So you’ve got quite the lengthy bucket list full of those potential crazy stories you could tell when you’re in a rocking chair, like riding in a hot air balloon or running a marathon, but you never seem to knock any of them off. Your list continues to grow, and the more you add to your list, the more haterade you be’ accumulatin’.
Your mom won’t let you #31 Go Bungee Jumping in Costa Rica because you could get hurt and your friends laugh at you when you want to #8 Go Vegan for a Month. Your attempts to #22 Learn Another Language are thwarted because your conservative family believes they shouldn’t have to press 1 for English. You’ve always wanted to #57 Start a Rock Band, but someone told you “there’s so much competition” and that “it’s not realistic,” so you settled for something more realistic like #58 Dance on a Bar, but even that is hard to cross off without your friends thinking you’re a lil’ slutty slut. You begin to realize that the life you want to live is not happening due to the people around you. All of these potentially exciting life experiences are ultimately halted by your “support” system.
Ha, support schmupport.
That’s right; for some people, the problem isn’t a frowning bank account or a stingy job that doesn’t allow for time off; it’s deadweight – those who do nothing but hold you back. In sociological terms, they’re called “gatekeepers.” In modern hip-hop terms, they’re called “playa-haters.” In any case, these people bring negativity and unhappiness to your life and are…toxic.
The toxic species comes in many forms: the ex, the guilt tripper, the hot mess friend, the friend who’s a catty bitch, the misery-loves-company friend, the flake friend, the friend who always plays the victim, the friend who complains about work, the friend who gets bitter when they lose social media followers, etc.
Instead of seeing life in terms of endless possibilities (like doing incredible things on your bucket list and exploring the world), these people see life as nothing but obstacles, drama, and obligations. For example, Person A wants to do more in life. He’s excited about the direction he could lead his life and he’s eager to get started. Any conversation with a toxic person, or Person B, is turned into a way of discouraging Person A, making him dip back into a state of complacency and mediocrity:
1: “Don’t you want to wait till you have more money?”
2: “What if it doesn’t work out?”
3: “How are you going to get time off work?”
Wouldn’t it be a lot more refreshing to be around those who respond:
1: “Do you need any help researching cheaper ways to do it?”

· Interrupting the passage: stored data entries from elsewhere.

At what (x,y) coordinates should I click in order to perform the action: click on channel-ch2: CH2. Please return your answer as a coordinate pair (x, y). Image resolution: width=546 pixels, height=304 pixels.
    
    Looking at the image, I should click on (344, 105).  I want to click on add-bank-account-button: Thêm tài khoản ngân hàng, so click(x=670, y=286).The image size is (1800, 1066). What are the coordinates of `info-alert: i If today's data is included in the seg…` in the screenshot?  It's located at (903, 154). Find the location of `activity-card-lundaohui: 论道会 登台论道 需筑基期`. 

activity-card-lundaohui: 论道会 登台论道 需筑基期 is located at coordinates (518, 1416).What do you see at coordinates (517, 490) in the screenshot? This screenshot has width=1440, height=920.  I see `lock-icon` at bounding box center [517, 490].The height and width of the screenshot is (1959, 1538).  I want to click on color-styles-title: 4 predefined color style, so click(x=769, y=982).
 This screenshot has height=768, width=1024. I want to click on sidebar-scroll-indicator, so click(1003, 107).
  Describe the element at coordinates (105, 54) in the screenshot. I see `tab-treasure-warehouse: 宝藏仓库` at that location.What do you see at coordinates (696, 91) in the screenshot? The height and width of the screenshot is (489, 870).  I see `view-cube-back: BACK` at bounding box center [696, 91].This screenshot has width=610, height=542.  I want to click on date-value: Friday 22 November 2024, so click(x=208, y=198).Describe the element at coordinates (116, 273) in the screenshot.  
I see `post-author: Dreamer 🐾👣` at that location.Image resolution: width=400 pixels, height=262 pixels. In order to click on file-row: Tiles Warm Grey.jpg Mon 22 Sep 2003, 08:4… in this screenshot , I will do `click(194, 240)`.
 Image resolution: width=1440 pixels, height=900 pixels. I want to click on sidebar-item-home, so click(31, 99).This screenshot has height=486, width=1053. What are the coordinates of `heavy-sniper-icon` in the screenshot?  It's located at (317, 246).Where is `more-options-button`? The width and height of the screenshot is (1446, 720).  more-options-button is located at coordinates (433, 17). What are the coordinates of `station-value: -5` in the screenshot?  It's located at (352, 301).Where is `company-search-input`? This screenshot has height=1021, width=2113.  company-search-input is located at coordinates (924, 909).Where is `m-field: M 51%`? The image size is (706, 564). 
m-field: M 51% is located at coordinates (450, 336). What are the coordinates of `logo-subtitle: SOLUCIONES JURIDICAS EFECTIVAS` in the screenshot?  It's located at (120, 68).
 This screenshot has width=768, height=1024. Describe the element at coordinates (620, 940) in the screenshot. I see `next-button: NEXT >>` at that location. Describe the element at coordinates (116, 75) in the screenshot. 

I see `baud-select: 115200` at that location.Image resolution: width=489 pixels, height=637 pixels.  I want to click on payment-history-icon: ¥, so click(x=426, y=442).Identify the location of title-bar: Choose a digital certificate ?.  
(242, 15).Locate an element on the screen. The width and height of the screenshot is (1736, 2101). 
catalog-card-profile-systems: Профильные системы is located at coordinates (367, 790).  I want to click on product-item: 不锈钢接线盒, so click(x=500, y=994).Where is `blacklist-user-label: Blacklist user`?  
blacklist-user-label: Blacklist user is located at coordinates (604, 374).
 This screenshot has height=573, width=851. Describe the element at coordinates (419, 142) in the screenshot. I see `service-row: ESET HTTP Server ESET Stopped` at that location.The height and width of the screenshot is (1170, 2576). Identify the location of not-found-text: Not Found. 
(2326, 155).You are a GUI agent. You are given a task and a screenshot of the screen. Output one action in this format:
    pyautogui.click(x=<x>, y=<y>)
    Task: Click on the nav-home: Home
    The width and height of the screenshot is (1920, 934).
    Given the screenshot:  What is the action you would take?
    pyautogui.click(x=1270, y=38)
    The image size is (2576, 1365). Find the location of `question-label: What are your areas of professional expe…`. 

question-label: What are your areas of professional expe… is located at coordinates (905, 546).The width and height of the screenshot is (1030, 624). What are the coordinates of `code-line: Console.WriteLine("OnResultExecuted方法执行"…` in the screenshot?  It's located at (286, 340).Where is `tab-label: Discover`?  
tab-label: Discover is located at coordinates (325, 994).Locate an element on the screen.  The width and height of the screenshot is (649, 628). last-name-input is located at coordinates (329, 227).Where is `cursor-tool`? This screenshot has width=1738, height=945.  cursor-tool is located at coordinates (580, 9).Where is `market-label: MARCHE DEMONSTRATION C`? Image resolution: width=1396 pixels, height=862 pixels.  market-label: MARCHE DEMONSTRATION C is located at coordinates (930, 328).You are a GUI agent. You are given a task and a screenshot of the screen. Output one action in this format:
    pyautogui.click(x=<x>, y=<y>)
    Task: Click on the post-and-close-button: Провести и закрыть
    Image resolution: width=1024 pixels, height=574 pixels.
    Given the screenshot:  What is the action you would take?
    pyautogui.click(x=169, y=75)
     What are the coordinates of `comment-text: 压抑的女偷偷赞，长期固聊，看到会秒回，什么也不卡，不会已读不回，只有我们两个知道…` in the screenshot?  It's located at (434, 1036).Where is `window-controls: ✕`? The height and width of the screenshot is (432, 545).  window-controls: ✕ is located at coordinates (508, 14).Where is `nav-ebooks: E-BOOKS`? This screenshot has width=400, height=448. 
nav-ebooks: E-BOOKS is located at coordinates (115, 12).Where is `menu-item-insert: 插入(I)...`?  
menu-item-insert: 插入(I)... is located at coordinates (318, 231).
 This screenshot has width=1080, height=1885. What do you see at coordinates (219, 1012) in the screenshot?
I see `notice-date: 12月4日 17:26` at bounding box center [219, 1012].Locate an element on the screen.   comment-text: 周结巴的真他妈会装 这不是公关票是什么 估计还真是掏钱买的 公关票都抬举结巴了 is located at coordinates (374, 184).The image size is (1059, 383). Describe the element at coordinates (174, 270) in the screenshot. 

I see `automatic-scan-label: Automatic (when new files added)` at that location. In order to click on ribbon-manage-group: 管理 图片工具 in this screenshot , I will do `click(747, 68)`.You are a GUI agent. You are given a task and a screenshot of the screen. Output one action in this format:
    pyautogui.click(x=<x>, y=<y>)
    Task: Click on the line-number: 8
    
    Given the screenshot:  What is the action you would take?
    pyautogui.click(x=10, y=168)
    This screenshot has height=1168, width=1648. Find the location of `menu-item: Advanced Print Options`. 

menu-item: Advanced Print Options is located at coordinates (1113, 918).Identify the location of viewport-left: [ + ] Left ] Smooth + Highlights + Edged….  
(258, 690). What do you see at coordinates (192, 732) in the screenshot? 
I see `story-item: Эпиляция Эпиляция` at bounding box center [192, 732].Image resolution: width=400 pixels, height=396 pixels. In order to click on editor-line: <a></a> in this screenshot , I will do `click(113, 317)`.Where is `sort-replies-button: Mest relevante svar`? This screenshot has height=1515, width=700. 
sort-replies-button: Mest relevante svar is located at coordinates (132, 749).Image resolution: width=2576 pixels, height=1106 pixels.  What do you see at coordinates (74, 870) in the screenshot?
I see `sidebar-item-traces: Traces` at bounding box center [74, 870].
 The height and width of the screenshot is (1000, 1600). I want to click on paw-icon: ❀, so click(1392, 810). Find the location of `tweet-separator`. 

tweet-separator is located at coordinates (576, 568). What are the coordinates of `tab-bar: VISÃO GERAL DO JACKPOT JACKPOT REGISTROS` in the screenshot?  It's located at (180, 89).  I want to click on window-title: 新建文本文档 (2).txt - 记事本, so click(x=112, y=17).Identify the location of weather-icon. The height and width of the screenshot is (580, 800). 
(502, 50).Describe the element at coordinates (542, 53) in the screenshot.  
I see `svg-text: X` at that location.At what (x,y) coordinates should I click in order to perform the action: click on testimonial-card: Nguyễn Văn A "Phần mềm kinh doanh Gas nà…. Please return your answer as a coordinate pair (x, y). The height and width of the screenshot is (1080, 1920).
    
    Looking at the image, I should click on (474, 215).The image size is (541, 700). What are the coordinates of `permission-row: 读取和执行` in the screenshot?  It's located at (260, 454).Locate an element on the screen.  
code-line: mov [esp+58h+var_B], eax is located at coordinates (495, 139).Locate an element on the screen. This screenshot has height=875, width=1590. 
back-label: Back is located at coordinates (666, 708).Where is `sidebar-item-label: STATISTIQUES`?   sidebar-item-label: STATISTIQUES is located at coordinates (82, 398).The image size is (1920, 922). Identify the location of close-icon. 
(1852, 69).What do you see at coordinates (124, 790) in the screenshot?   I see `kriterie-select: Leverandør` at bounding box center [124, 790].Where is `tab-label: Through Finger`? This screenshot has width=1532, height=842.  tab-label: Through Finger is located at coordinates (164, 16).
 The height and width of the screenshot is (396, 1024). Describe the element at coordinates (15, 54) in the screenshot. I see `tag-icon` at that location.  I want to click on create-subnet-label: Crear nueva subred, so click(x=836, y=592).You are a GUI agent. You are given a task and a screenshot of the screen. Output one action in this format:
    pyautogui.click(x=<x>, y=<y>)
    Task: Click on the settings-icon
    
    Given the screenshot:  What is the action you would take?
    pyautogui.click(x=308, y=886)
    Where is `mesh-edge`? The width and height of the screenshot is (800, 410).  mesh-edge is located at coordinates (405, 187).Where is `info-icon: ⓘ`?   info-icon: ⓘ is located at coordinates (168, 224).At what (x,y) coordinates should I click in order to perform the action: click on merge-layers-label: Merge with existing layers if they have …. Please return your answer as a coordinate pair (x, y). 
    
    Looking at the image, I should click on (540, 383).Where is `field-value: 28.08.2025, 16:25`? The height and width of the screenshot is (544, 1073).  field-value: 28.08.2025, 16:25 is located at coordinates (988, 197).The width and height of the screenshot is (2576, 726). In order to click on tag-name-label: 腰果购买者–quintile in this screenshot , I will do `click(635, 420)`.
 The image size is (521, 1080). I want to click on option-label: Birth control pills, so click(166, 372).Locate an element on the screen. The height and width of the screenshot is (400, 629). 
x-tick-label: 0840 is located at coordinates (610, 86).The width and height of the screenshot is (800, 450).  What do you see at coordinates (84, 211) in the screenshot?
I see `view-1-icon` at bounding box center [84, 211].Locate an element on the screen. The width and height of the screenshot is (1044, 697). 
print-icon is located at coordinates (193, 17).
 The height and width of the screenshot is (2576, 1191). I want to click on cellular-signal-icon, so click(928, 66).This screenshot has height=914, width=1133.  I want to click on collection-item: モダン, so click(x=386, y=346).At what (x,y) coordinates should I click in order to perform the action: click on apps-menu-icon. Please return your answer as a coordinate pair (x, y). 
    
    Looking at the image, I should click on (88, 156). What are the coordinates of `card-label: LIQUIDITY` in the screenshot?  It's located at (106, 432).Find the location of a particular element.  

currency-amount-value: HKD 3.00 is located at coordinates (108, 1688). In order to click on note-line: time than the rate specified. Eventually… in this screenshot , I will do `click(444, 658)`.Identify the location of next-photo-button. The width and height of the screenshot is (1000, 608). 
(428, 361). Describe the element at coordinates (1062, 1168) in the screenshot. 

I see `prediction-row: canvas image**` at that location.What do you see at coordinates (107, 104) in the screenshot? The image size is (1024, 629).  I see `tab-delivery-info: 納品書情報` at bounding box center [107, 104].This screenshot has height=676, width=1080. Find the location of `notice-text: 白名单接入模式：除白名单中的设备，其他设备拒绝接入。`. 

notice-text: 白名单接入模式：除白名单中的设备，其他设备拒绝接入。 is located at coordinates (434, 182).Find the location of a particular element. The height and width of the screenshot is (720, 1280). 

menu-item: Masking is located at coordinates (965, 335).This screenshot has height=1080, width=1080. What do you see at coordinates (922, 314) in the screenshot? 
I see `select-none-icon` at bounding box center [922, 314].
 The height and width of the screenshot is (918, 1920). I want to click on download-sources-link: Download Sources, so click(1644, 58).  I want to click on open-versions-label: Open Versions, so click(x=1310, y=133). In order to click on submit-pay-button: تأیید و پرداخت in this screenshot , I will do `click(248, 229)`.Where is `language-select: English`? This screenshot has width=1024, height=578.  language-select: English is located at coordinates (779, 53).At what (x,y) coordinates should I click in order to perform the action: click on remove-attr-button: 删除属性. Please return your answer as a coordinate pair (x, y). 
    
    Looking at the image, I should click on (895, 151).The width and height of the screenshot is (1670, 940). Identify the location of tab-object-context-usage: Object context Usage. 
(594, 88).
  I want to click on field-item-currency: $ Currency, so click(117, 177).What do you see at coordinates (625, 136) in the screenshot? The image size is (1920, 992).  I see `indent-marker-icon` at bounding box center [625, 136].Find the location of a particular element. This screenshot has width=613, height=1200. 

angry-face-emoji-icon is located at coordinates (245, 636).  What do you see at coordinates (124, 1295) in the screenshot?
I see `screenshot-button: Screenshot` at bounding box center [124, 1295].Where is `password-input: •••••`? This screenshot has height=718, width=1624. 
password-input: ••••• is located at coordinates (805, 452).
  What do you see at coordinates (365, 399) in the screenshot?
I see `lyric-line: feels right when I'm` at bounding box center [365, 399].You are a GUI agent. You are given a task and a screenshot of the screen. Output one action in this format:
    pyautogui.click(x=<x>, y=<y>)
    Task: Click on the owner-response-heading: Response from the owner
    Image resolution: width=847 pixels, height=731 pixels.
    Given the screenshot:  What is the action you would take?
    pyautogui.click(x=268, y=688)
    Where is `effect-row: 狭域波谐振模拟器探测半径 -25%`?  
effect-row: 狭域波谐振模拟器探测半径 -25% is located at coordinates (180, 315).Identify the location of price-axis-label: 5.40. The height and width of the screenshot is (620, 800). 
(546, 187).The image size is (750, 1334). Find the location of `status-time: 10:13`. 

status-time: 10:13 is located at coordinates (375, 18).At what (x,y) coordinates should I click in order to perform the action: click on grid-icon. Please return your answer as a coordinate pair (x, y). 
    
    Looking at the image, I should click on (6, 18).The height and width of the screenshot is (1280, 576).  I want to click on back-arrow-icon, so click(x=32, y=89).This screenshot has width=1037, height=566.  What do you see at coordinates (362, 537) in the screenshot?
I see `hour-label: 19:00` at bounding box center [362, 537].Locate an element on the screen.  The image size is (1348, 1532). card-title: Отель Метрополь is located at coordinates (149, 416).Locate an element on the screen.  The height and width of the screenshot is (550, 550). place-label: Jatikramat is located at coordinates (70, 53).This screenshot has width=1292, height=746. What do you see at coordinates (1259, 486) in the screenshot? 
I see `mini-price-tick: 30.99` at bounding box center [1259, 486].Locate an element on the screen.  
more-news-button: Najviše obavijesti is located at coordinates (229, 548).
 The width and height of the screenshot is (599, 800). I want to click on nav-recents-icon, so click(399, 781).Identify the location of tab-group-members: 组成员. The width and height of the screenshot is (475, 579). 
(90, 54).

2: “Hey, and even if it doesn’t work out, at least you now know!”
3: “Let me know your secrets to getting off work so I can do the same!”
When the time has to come to finally detox this baggage from your life, my preferred strategy is not a dramatic showdown, but a gradual phase-out (cuz let’s be real, this ain’t Flavor of Love and you ain’t Pumpkin). They ask if you’re busy next Tuesday, and you respond, “Yep.” Do you actually have something going on next Tuesday? Hell no. But in a way, you’re too busy being happy and in a good place in your life for someone to drain your energy and motivation. Anyone who is holding you back from living life ain’t worth living with. There are seven billion people in the world; not all of them are playa haters. Phasing out the toxic people in your friend circle may just be the catalyst you need to finally say f*ck it and live the life you want. Because once you finally cross that item off your bucket list, it will have all been worth it. Go get em tiger.